## BEGIN TEXT BLOCK
Maud knew she must get hold of herself before she could begin writing again. She began rereading her old favourite novels—the nineteenth-century Scottish “kailyard” novels, like Ian MacLaren’s Beside the Bonnie Brier Bush (1894) and The Days of Auld Lang Syne (1895). She found in them much the “same flavour” as her childhood in Cavendish, “the memory of which is like a silvery moonlight in my recollection” (January 24, 1932). Around this time, she wrote a whimsical short story that dealt in a way with a parent interfering with a young person’s choice of mates—something she was doing herself with both Chester and Stuart.57
Following A Tangled Web, which had been a massive effort, Maud was distracted over her family; finding a good idea for her next novel was not easy. In the May issue of Chatelaine, she published a sentimental story called “The House.” The heroine is a lonely, dreamy, plain child—as Maud envisioned her own childhood self—and this child fixes her love on a house. The story grows out of Maud’s love for places and homes, like the home of the Campbells in Park Corner, where she had felt so welcome in her Aunt Annie’s unconditional love, and where everything always seemed joyously the same. The Campbells might have been on the verge of disaster, but they could always gather round the organ and sing, or entertain each other with funny stories. The more Maud thought about the unhappy state of her own home in Norval, the more she looked back to the homes she had left in Prince Edward Island, even the “old home” with her grandparents. The symbol of a house would become her chief figure in her next book. She started writing Pat of Silver Bush at the beginning of April 1932.
Maud had reread her journals until she could fuse the memories of her own childhood with the anxieties of the fifty-nine-year-old woman she was now. From this grew a new heroine, Pat Gardiner.
Maud finished the book at the beginning of December 1932, and typed it up herself in the following twelve days. She dedicated Pat of Silver Bush to Alec and May Macneill and the “Secret Field,” in memory of a happy walk in October 1932 (November 13, 1932). She was exhausted by the time she finished.
This novel is built on the theme of Pat Gardiner’s extreme attachment to her home. The central events in the novel are the threats to her happy and unchanging life in Silver Bush, including a new baby in the family, starting school, the marriage of an aunt, her father’s thoughts of selling up and going west, and her older siblings’ departures or courtships. Pat’s leitmotif from age eight to eighteen, the time span of the novel, is her hatred of change, particularly as it threatens her beloved old-fashioned family home, “Silver Bush.”
## END TEXT BLOCK
## BEGIN DATASET SECTION
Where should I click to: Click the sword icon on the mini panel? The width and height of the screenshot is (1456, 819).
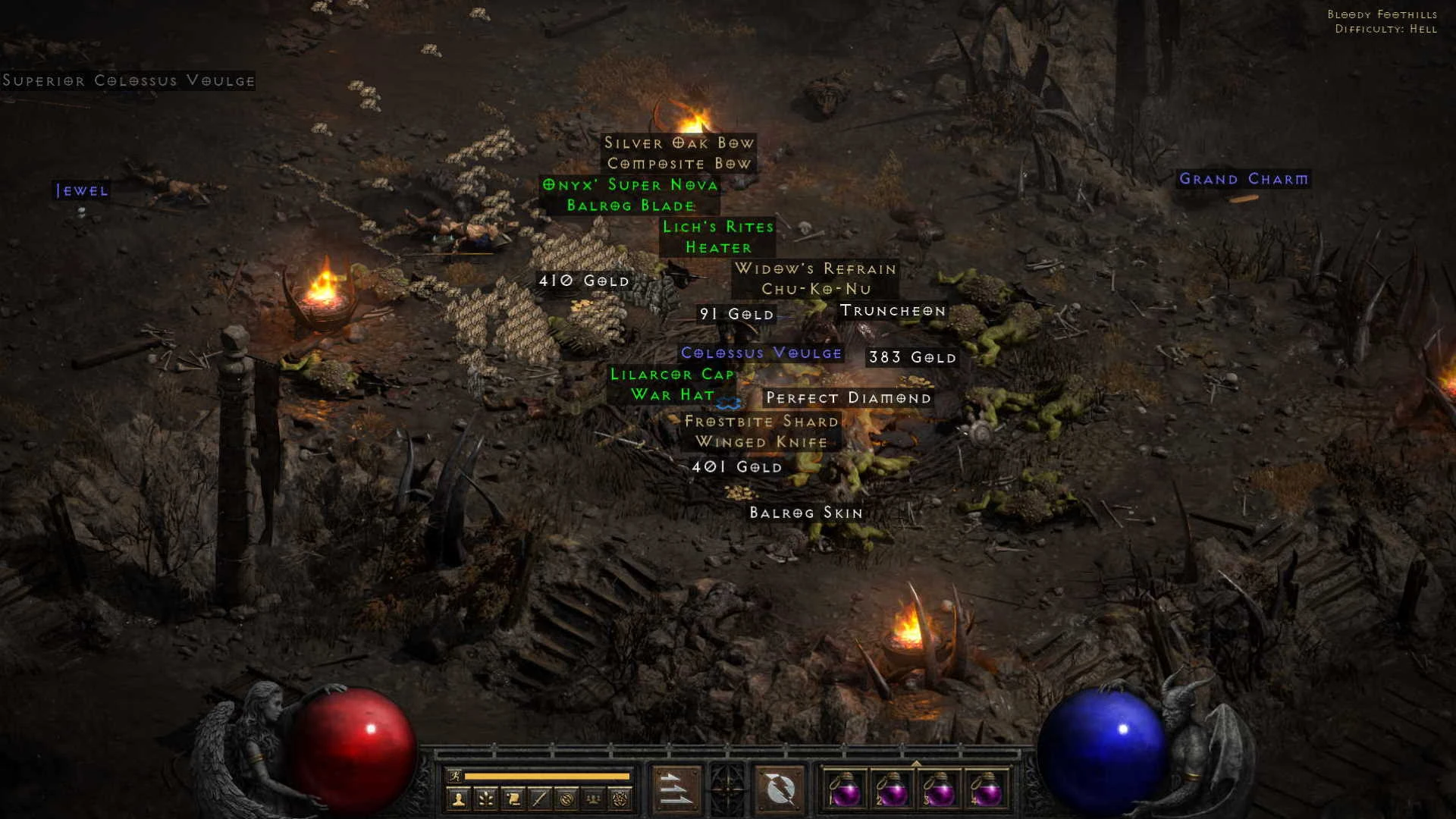[540, 799]
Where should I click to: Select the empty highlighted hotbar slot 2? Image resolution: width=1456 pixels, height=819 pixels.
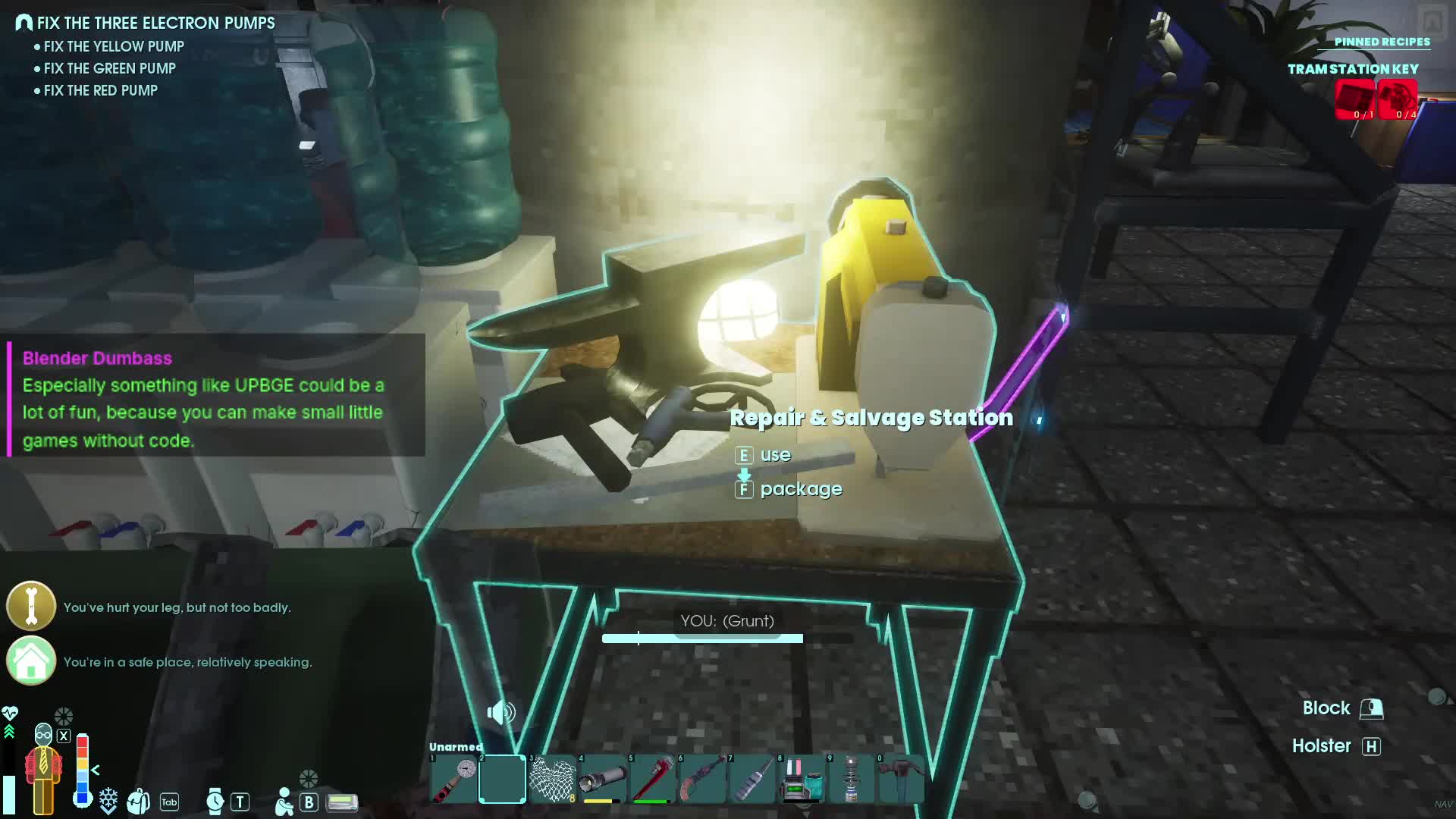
## END DATASET SECTION
§ **TASK INSTRUCTIONS**: Print everything in the text on the writing of Pat of Silver Bush from "Maud had reread" down to "time she finished.", word for word.

§ **RESULT OF THIS TASK**:
Maud had reread her journals until she could fuse the memories of her own childhood with the anxieties of the fifty-nine-year-old woman she was now. From this grew a new heroine, Pat Gardiner.
Maud finished the book at the beginning of December 1932, and typed it up herself in the following twelve days. She dedicated Pat of Silver Bush to Alec and May Macneill and the “Secret Field,” in memory of a happy walk in October 1932 (November 13, 1932). She was exhausted by the time she finished.